What really happened was this—the Sports Authority of India (SAI) sent results of an out-of-competition test to the IWF, declaring that Monika Devi had tested positive for a banned substance. The IWF criticized the report, saying that it had no details about the sample tested or the banned substance that was found, but it had no option but to cancel her trip to Beijing. She broke down in front of TV cameras, protesting her innocence. Manipur chief minister Okram Ibobi Singh rushed to Delhi and asked the Prime Minister’s office to intervene. A few days later, on 9 August, the Indian Olympic Association cleared her name citing irregularities in the report, but conceded that it was too late to send her to the Olympics.
Harbhajan Singh, president of the IWF at the time, confirmed that the weightlifter had gone through 30 tests in 18 months before the Olympics, and that they were all clean.
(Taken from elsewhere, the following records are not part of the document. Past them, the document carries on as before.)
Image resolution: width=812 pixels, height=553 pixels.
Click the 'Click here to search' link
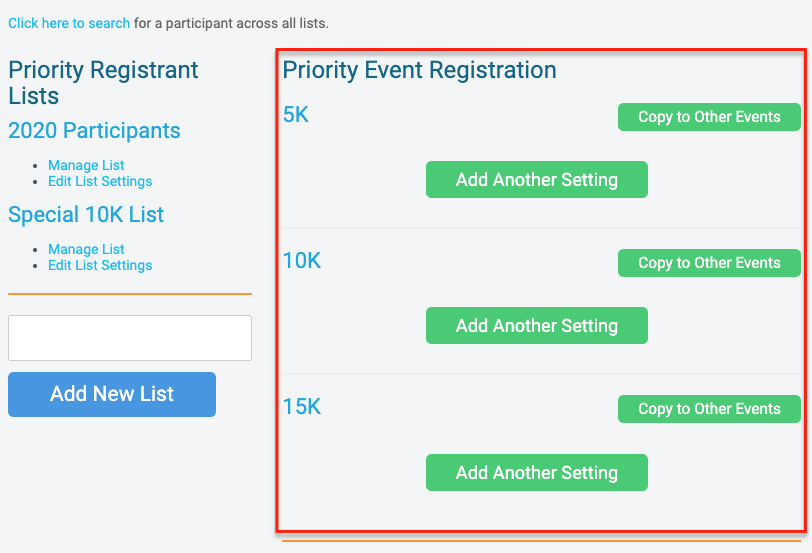point(69,22)
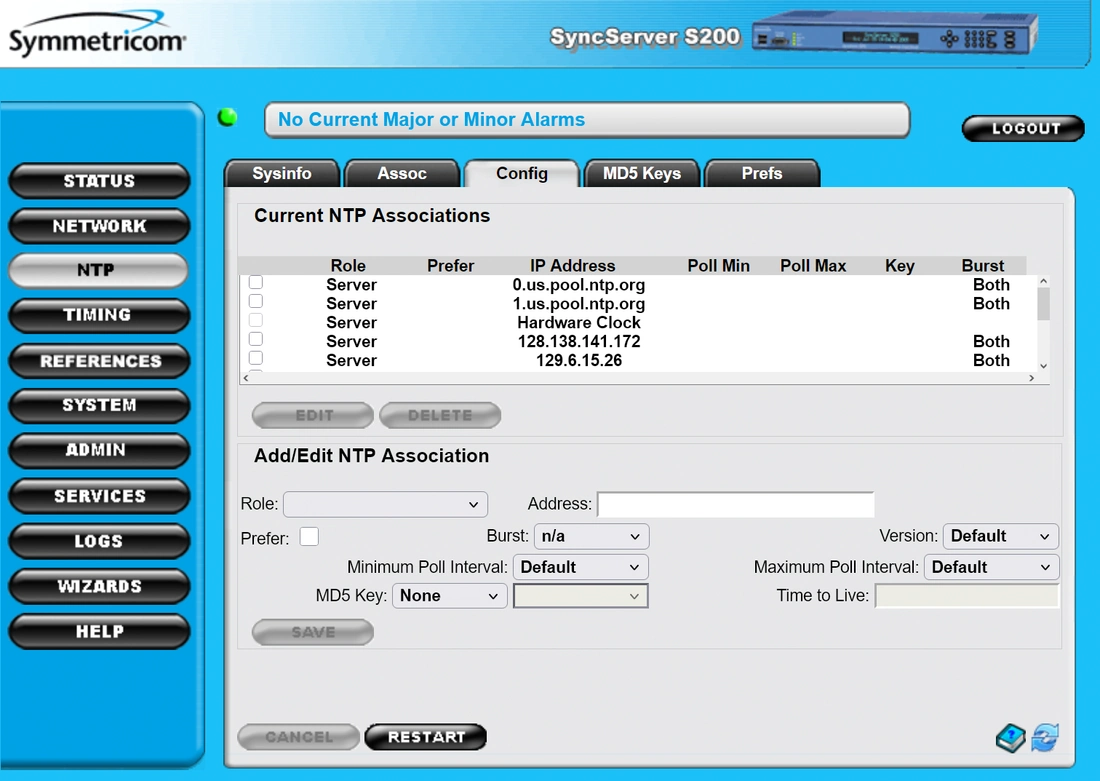Expand the Burst dropdown

coord(591,536)
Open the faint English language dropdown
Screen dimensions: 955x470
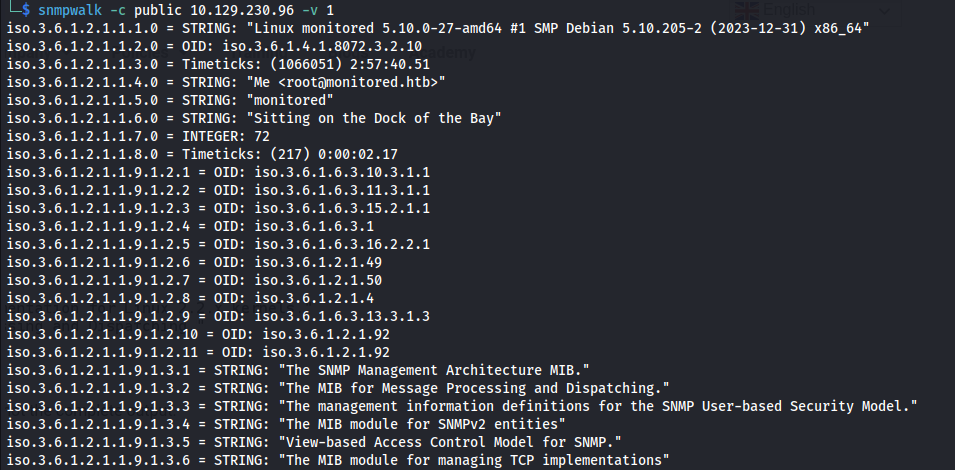(x=812, y=10)
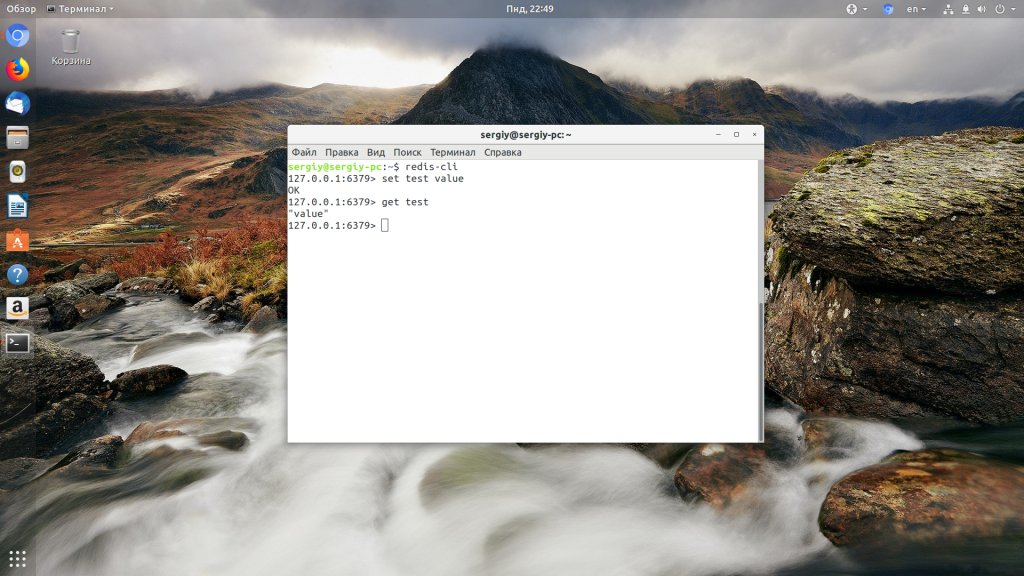Show all applications grid
Image resolution: width=1024 pixels, height=576 pixels.
tap(18, 558)
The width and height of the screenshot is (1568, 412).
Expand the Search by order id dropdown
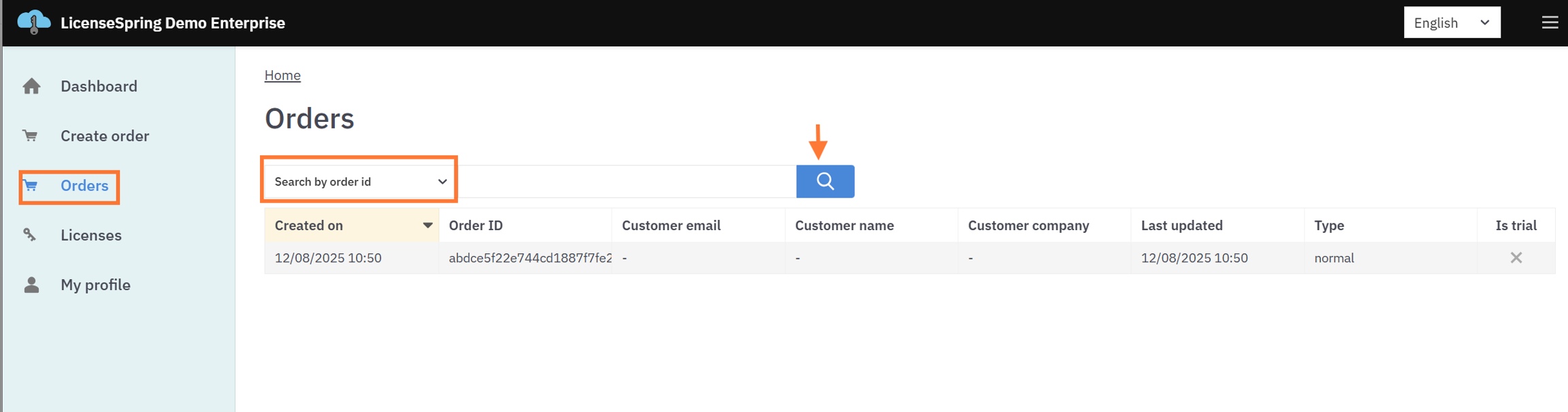click(359, 182)
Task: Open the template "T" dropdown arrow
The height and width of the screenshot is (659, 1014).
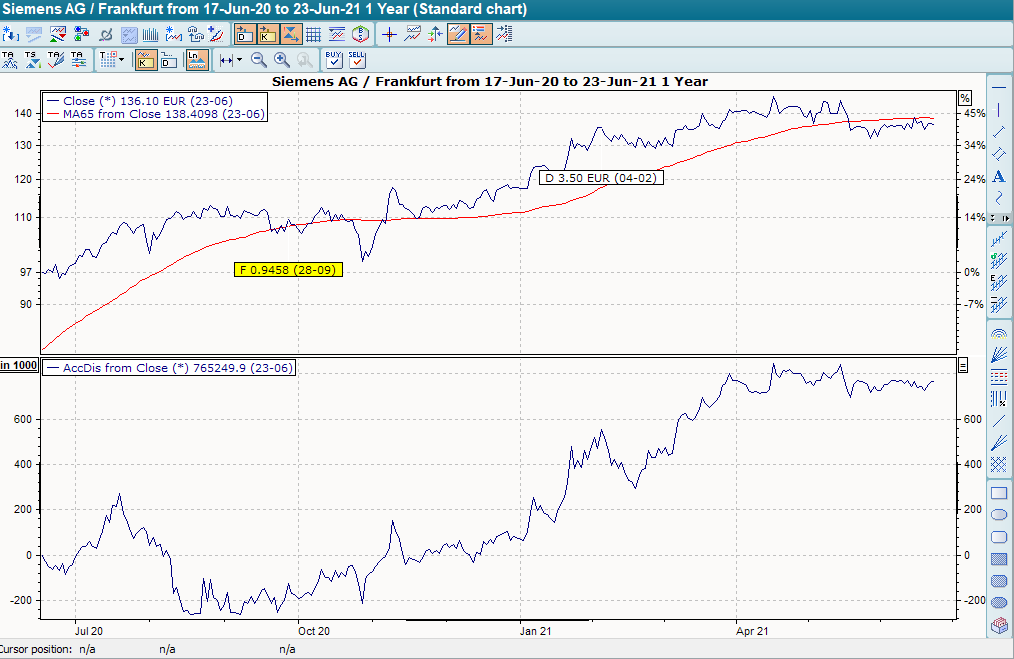Action: (122, 59)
“That’s what made this result really surprising,” says Singh, “Even though we have faced a lot of doping problems, we were really confident that Devi was clean.”
Monika Devi, meanwhile, quietly left for her home in the village of Nachou in Manipur.
“I slept for days. I was numb with depression,” she says. “My father let me be for a few days, but then started forcing me to get out in the morning and work out.”
For a whole year, she could not put her mind to training, and felt she had lost all focus.
“I’d train for a month, then leave it completely for another month, and reluctantly go back to it for another month,” she says. “It was a terrible time for me, because I thought that I’ll never get out of this rut.”
Her family kept pushing her to keep her in training, and to take her mind off the incident.
“People advised me to emigrate to Australia,” she says. “They said that the training facilities are better there, you’ll become a world beater.”
Monika Devi was almost ready to pack her bags.
But she finally managed to get back into a proper training rhythm in early 2009, and made a conscious decision to rid her mind of all thoughts and conversations of the scandal. “I just felt happy as my strength and focus started coming back to me,” she says.
This is not the end of the doping story though. A special anti-doping disciplinary panel set up to inquire into the doping charges against her got her B-sample results from a Tokyo laboratory in March 2009. It returned positive as well, showing traces of an anabolic steroid that boosts testosterone. Despite this setback, India’s national weightlifting coach Harnam Singh still thinks Monika Devi is innocent.
“Athletes need to use legal strength-building supplements to compete in the top flight,” he says, “but you need to have a really good doctor or nutritionist monitoring exactly what supplements an athlete is taking, but we didn’t have the best advisers then, and we still don’t have it. It’s very easy for an athlete to take a supplement laced with steroids and not know about it.”
The IWF banned her for the mandatory period of two years (given to first-time offenders), but was lenient in starting the ban period from June 2008, the date her positive sample was first tested. This meant that her ban ended in June, giving her a chance to get back into competition for the 2010 Commonwealth Games.
This is something she does not want to talk about. It’s a closed chapter, she says. The Commonwealth Games, she hopes, will put an end to the whole doping saga. She can’t wait for them to begin, to step into the arena and compete again.
“I won silver in the 2006 Commonwealth Games in Melbourne,” she says, “but this time I have the strength to go for gold. My form is peaking again now, and I’m happy with the amount of power I’m generating.”
Her results at the trials for the Commonwealth Games, held last month, back her statement—she came out far ahead of her rivals with a combined lift of 229kg (102kg in snatch, and 127kg in clean and jerk). She hopes she can do better at the Games, because it will be a gift for her father who, in 1996, took a 14-year-old Monika to the SAI training centre in Imphal, introducing her to what would become a lifelong passion.